Les deux sexes s’affrontent et sont, en même temps, extrêmement attirés l’un par l’autre. L’histoire tourne autour de la pulsion inassouvie d’un adolescent qui a trouvé sa fixation dans la chasse aux filles vierges. Et la vierge est quelque chose de saint qu’il faut déshonorer, dont il faut dévaluer la sainteté pour pouvoir s’en approcher sans pour autant l’accepter. La virginité représente ce que l’on a étant enfant et ce que l’on perd à l’adolescence constituant ainsi le manque à l’âge adulte. Le trou chez la fille est la seule chose que le garçon veut et c’est peut-être la raison pour laquelle le manque de la femme est ce qu’elle possède de plus précieux.

D’être remarqué, d’être important, c’est ce dont l’adolescent a le plus besoin. Mais l’adolescent actuel doit faire face à l’indifférence des « adultes » – « tu pisses dans la rue, ils te regardent, mais ils ne te voient pas ». Dans ce film, l’adolescent rencontre aussi une figure de la mère capricieuse : celle qui allaite son bébé, la cigarette à la bouche, qui refuse de l’argent à son fils parce qu’il n’a pas trouvé de travail.

La drogue est- elle la manière de s’évader de ce réel qui pèse sur l’adolescent encore fragile ? La réplique d’une des personnages dévoile pulsion de mort à l’oeuvre – « de tout essayer, de vivre à toute allure, de mourir jeune ». Le phénomène de « promiscuité sexuelle » en est un autre exemple. Dans ces années-là, ces pratiques pouvaient nous mener à une mort annoncée par la transmission du SIDA.

Par ailleurs, les malentendus de la langue apparaissent à l’horizon. D’un côté, les adolescents empruntent le langage cynique des « grands », si bien qu’ils pensent être comme eux et de l’autre côté, l’usage des injures pour soulager la tension dans le corps en la canalisant dans la langue. Les adolescents utilisent aussi un langage qui leur est propre et ils sont les seuls qui en connaissent les codes – « Vous avez des secrets pour nous, nous avons des secrets pour vous ». Les jeunes restent en groupes – la force de la foule rassure, elle donne le sentiment d’appartenir à quelque chose, d’être important pour le groupe,d’avoir de la valeur. Le groupe donne la sécurité d’une famille, l’assurance d’être parmi des semblables, et ses rituels soulagent la tension toujours à l’œuvre dans le corps.
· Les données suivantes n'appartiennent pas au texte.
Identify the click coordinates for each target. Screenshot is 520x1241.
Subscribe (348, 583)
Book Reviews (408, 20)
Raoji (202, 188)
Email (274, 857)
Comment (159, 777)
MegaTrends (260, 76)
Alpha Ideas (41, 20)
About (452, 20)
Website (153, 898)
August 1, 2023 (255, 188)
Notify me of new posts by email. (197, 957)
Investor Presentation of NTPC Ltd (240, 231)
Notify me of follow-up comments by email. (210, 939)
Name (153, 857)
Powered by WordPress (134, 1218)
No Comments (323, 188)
Ce corps qui change, se métamorphose – « il pue », il y a des « touffes de poils ». Heureusement, tu as la bande avec laquelle tu squattes – le corps des autres est le même que l’image dans le miroir – « autant mon corps que le tien sont bizarres et ils changent ». En ce qui concerne l’image du corps, la recherche de reconnaissance de l’Autre est très forte, allant jusqu’à l’exhibitionnisme – « Regarde-moi. Je change. Est-ce que je te plais ? Est-ce que tu me désires ? ».
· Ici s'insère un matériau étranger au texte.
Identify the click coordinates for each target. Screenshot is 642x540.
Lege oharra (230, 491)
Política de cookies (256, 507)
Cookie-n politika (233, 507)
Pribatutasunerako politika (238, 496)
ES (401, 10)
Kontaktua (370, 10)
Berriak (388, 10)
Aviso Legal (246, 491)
Ces mêmes adolescents sont capables de tendre la main et de faire l’aumône à un mendiant sans jambes. Ils sont aussi capables d’entendre la musique du musicien aveugle dans le métro – « il est vraiment bon, celui-là, il ressemble à mon oncle ».

Certains des « kids » vivent à toute allure et meurent jeunes. Un des acteurs se suicide à l’âge de 25 ans et un autre meurt d’overdose à 31 ans. Cependant, ce film marque le début de la carrière d’une des vedettes hollywoodiennes les plus controversées Rosario Dawson qui, avec le même succès, joue une prostituée dans Sin City [salope de la Ville du péché] et fait le doublage de la fée Clochette de Peter Pan. Ce film nous indique donc que l’issue de l’adolescence n’est pas toujours heureuse.